Y por fin se pone a nevar, el cielo cayendo a trozos, el cielo derrumbándose, la chimenea cada vez más lejos, o más cerca, ni lo saben, porque cuando te pierdes ya no sabes si te alejas o te acercas. Quizá tendrán que reservar para otro día la follada imaginada, que crepitaría como la leña, los cuerpos chisporroteando, y conformarse con una follada real y desesperada para dejar de sentir el frío y la rabia de haberse perdido como dos idiotas.

Cuando los caminos se vuelvan intransitables, considerarán la posibilidad absurda de seguir a pie. O, de repente, un móvil tendrá cobertura y llamarán a los bomberos, o a Corneja —¿y tú por qué tienes su teléfono?—, y al punto los rescatarán, aunque quizá no, porque el país, ya se sabe, siempre se colapsa con las nevadas. O dejará de nevar enseguida y pronto encontrarán una carretera asfaltada, quizá incluso hayan ido a parar justo a la chimenea soñada y podrán reírse toda la noche, quién sabe si toda la vida, de la angustia que han pasado. Podrían suceder tantas cosas.

Se les podría acabar la gasolina. O un búho podría posarse en el capó y los escudriñaría con unos ojazos hambrientos, como si ellos fueran ratones de campo, y no pájaros. Como si un búho fuera capaz de devorar a un dinosaurio. Y podrían delirar de frío y oír al búho ululando palabras: "Si un día te pierdes, no te muevas del sitio. Ya te lo decía tu madre. No hay peor ciego que quien no quiere ver. Un pájaro sordo es pájaro muerto si no puede anticiparse a los depredadores".

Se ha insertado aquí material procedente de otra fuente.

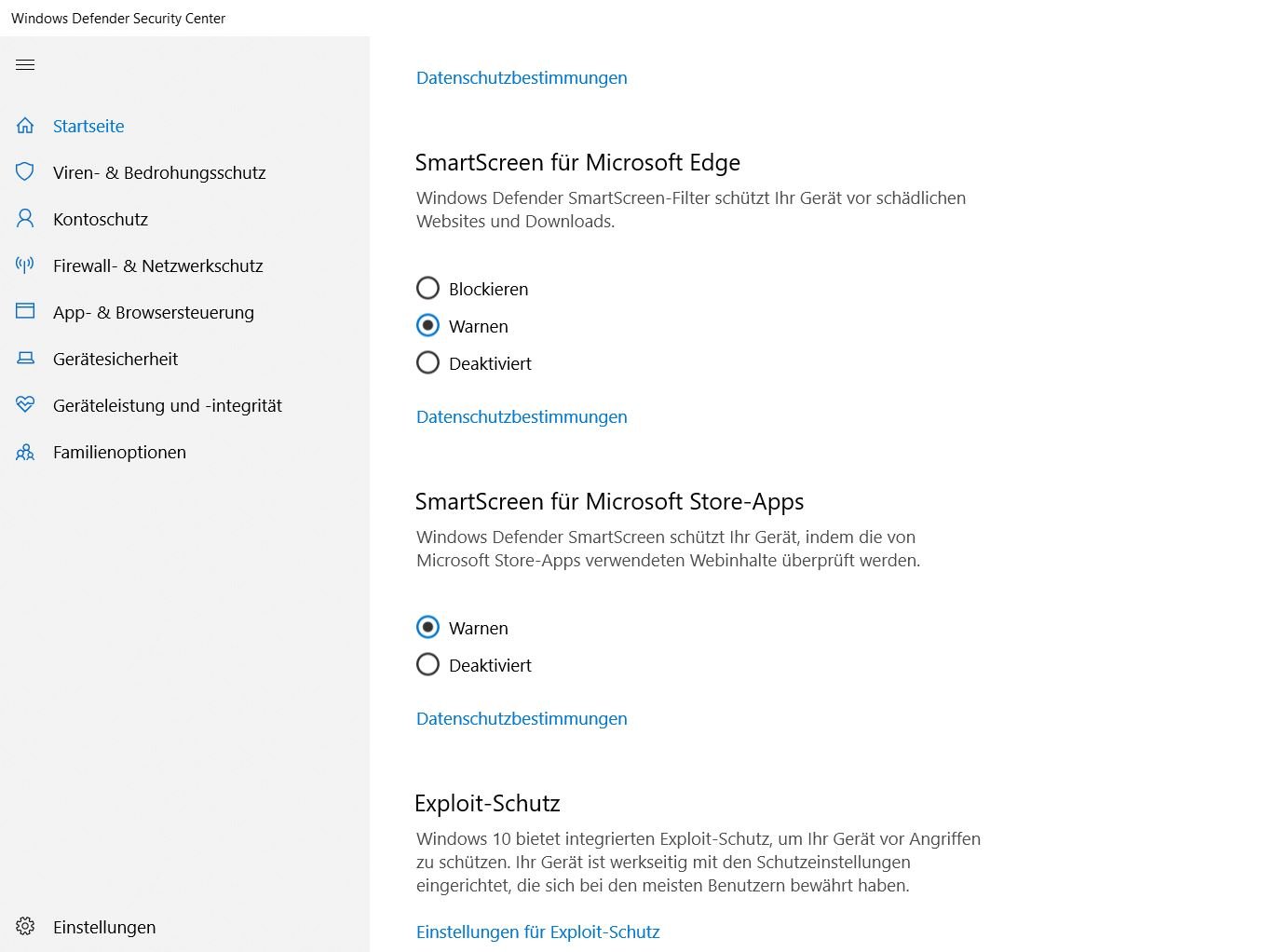Click App- & Browsersteuerung window icon
1275x952 pixels.
[25, 312]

Pero besos. Eso seguro, se besarán sí o sí. Se besarán con lengua.

Hasta podría ser que las circunstancias les hubieran salvado la vida de la chimenea enhollinada que se habría incendiado y los habría calcinado mientras dormían. Pero no lo sabrían. Encima, no lo sabrían, y se quejarían de la nieve y de la desconocida.

¡Tantas posibilidades, tantos futuros!

Y mira que parecía fácil. Autopista, la pausa en las garitas de peaje naranjísimas —el tiempo justo para meter la lengua entre los labios del otro y arrancar de nuevo—, carreteras, la llanura de un verde despampanante. En invierno la luz es más blanca, sí, pero las noches también son más negras.